**WHAT IS ASKED**
Duplicate every line of these records without changing anything.

##### MATERIAL FOR THIS EXERCISE #####

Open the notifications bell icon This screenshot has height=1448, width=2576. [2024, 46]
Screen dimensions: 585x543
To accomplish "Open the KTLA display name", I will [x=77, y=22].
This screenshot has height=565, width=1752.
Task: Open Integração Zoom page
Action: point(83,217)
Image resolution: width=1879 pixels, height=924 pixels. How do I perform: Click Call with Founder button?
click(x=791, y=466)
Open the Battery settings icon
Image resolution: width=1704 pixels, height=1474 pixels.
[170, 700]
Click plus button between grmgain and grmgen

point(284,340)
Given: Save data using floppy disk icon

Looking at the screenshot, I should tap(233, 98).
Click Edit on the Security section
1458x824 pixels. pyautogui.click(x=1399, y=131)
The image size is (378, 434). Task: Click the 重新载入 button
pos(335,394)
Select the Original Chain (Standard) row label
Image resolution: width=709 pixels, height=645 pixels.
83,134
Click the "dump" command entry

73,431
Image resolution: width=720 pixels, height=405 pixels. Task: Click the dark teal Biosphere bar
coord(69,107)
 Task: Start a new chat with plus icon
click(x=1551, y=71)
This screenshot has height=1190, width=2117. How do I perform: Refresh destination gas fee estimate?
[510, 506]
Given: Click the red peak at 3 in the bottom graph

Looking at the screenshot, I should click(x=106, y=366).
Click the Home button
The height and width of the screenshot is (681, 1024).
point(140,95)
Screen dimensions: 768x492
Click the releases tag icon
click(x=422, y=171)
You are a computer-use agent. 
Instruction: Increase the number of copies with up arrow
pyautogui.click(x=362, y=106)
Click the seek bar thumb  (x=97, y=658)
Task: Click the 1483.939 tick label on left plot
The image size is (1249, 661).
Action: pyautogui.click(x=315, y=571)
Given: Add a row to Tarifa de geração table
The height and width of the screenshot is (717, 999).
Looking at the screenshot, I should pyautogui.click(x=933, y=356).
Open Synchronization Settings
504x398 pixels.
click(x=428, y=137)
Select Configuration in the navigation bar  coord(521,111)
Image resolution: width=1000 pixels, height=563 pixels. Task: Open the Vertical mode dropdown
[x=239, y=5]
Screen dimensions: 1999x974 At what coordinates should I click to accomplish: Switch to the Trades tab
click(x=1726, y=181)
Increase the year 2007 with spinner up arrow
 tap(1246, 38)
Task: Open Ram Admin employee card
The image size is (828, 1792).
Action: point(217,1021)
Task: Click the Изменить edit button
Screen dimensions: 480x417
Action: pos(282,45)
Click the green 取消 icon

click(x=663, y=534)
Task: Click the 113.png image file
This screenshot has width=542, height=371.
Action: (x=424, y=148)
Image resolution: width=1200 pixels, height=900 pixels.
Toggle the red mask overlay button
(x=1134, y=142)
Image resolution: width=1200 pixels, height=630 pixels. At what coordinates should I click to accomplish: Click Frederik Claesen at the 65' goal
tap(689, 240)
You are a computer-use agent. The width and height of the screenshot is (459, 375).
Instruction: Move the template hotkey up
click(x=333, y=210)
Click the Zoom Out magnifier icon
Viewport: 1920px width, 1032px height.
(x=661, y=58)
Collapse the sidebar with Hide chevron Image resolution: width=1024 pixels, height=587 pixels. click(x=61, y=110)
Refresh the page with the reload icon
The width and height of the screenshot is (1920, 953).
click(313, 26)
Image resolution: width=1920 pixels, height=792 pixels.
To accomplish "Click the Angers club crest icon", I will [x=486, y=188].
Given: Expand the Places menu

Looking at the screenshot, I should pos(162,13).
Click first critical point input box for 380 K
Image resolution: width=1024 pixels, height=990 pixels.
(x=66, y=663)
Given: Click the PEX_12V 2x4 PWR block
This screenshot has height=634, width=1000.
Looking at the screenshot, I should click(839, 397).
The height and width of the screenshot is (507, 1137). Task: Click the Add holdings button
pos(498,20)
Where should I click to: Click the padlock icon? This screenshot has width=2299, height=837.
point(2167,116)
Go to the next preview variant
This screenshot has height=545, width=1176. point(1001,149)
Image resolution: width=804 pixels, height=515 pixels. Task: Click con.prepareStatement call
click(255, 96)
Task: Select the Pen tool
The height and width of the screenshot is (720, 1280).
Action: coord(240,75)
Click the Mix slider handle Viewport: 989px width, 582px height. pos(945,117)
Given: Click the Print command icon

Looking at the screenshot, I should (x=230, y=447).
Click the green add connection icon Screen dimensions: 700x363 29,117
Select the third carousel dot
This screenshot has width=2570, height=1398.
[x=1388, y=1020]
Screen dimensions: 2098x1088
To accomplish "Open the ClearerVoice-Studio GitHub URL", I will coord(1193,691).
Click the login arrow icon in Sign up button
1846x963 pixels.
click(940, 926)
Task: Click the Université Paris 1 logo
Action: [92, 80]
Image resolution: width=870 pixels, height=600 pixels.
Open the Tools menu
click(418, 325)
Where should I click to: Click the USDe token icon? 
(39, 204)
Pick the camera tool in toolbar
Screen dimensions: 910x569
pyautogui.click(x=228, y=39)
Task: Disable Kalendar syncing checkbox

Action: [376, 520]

#####

**RESPONSE TO THIS EXERCISE**
Open the notifications bell icon This screenshot has height=1448, width=2576. [2024, 46]
Screen dimensions: 585x543
To accomplish "Open the KTLA display name", I will [x=77, y=22].
This screenshot has height=565, width=1752.
Task: Open Integração Zoom page
Action: point(83,217)
Image resolution: width=1879 pixels, height=924 pixels. How do I perform: Click Call with Founder button?
click(x=791, y=466)
Open the Battery settings icon
Image resolution: width=1704 pixels, height=1474 pixels.
[170, 700]
Click plus button between grmgain and grmgen

point(284,340)
Given: Save data using floppy disk icon

Looking at the screenshot, I should tap(233, 98).
Click Edit on the Security section
1458x824 pixels. pyautogui.click(x=1399, y=131)
The image size is (378, 434). Task: Click the 重新载入 button
pos(335,394)
Select the Original Chain (Standard) row label
Image resolution: width=709 pixels, height=645 pixels.
83,134
Click the "dump" command entry

73,431
Image resolution: width=720 pixels, height=405 pixels. Task: Click the dark teal Biosphere bar
coord(69,107)
 Task: Start a new chat with plus icon
click(x=1551, y=71)
This screenshot has height=1190, width=2117. How do I perform: Refresh destination gas fee estimate?
[510, 506]
Given: Click the red peak at 3 in the bottom graph

Looking at the screenshot, I should click(x=106, y=366).
Click the Home button
The height and width of the screenshot is (681, 1024).
point(140,95)
Screen dimensions: 768x492
Click the releases tag icon
click(x=422, y=171)
You are a computer-use agent. 
Instruction: Increase the number of copies with up arrow
pyautogui.click(x=362, y=106)
Click the seek bar thumb  (x=97, y=658)
Task: Click the 1483.939 tick label on left plot
The image size is (1249, 661).
Action: pyautogui.click(x=315, y=571)
Given: Add a row to Tarifa de geração table
The height and width of the screenshot is (717, 999).
Looking at the screenshot, I should pyautogui.click(x=933, y=356).
Open Synchronization Settings
504x398 pixels.
click(x=428, y=137)
Select Configuration in the navigation bar  coord(521,111)
Image resolution: width=1000 pixels, height=563 pixels. Task: Open the Vertical mode dropdown
[x=239, y=5]
Screen dimensions: 1999x974 At what coordinates should I click to accomplish: Switch to the Trades tab
click(x=1726, y=181)
Increase the year 2007 with spinner up arrow
 tap(1246, 38)
Task: Open Ram Admin employee card
The image size is (828, 1792).
Action: point(217,1021)
Task: Click the Изменить edit button
Screen dimensions: 480x417
Action: pos(282,45)
Click the green 取消 icon

click(x=663, y=534)
Task: Click the 113.png image file
This screenshot has width=542, height=371.
Action: (x=424, y=148)
Image resolution: width=1200 pixels, height=900 pixels.
Toggle the red mask overlay button
(x=1134, y=142)
Image resolution: width=1200 pixels, height=630 pixels. At what coordinates should I click to accomplish: Click Frederik Claesen at the 65' goal
tap(689, 240)
You are a computer-use agent. The width and height of the screenshot is (459, 375).
Instruction: Move the template hotkey up
click(x=333, y=210)
Click the Zoom Out magnifier icon
Viewport: 1920px width, 1032px height.
(x=661, y=58)
Collapse the sidebar with Hide chevron Image resolution: width=1024 pixels, height=587 pixels. click(x=61, y=110)
Refresh the page with the reload icon
The width and height of the screenshot is (1920, 953).
click(313, 26)
Image resolution: width=1920 pixels, height=792 pixels.
To accomplish "Click the Angers club crest icon", I will [x=486, y=188].
Given: Expand the Places menu

Looking at the screenshot, I should pos(162,13).
Click first critical point input box for 380 K
Image resolution: width=1024 pixels, height=990 pixels.
(x=66, y=663)
Given: Click the PEX_12V 2x4 PWR block
This screenshot has height=634, width=1000.
Looking at the screenshot, I should click(839, 397).
The height and width of the screenshot is (507, 1137). Task: Click the Add holdings button
pos(498,20)
Where should I click to: Click the padlock icon? This screenshot has width=2299, height=837.
point(2167,116)
Go to the next preview variant
This screenshot has height=545, width=1176. point(1001,149)
Image resolution: width=804 pixels, height=515 pixels. Task: Click con.prepareStatement call
click(255, 96)
Task: Select the Pen tool
The height and width of the screenshot is (720, 1280).
Action: coord(240,75)
Click the Mix slider handle Viewport: 989px width, 582px height. pos(945,117)
Given: Click the Print command icon

Looking at the screenshot, I should (x=230, y=447).
Click the green add connection icon Screen dimensions: 700x363 29,117
Select the third carousel dot
This screenshot has width=2570, height=1398.
[x=1388, y=1020]
Screen dimensions: 2098x1088
To accomplish "Open the ClearerVoice-Studio GitHub URL", I will coord(1193,691).
Click the login arrow icon in Sign up button
1846x963 pixels.
click(940, 926)
Task: Click the Université Paris 1 logo
Action: [92, 80]
Image resolution: width=870 pixels, height=600 pixels.
Open the Tools menu
click(418, 325)
Where should I click to: Click the USDe token icon? 
(39, 204)
Pick the camera tool in toolbar
Screen dimensions: 910x569
pyautogui.click(x=228, y=39)
Task: Disable Kalendar syncing checkbox

Action: [376, 520]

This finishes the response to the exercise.